Your job is to copy the lines from the material that include "agent".
*** Opening of Task data ***
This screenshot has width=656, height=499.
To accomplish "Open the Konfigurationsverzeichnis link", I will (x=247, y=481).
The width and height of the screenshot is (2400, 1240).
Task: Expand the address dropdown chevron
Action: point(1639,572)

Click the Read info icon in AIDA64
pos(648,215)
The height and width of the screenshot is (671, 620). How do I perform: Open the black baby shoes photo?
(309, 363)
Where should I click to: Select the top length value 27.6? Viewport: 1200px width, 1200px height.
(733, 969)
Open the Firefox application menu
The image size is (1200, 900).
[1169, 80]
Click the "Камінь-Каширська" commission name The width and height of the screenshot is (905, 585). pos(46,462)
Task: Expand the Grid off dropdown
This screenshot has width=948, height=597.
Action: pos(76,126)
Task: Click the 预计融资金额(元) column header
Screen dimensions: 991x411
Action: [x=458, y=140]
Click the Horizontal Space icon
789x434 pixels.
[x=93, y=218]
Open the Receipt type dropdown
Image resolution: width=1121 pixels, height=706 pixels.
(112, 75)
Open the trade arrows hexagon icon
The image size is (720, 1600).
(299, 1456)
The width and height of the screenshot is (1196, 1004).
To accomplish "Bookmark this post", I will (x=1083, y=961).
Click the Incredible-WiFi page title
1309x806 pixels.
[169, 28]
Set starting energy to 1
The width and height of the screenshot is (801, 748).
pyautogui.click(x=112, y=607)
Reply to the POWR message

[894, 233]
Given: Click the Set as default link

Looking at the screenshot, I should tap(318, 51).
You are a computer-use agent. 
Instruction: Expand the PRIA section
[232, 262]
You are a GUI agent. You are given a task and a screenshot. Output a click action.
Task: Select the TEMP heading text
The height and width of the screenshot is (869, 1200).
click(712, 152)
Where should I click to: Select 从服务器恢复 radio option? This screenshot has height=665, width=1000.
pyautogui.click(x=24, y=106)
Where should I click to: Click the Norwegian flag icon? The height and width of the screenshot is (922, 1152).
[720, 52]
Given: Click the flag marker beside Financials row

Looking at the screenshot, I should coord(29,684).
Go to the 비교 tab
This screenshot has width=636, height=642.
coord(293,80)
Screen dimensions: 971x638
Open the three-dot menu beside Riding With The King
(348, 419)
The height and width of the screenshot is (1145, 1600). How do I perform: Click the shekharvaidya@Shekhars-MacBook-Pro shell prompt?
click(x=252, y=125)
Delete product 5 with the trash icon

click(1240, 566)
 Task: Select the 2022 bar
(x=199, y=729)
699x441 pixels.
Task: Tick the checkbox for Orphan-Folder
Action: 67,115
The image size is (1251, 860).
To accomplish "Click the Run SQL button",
*** Close of Task data ***
◆ **Reply**:
You are a computer-use agent. 
You are a GUI agent. You are given a task and a screenshot. Output a click action.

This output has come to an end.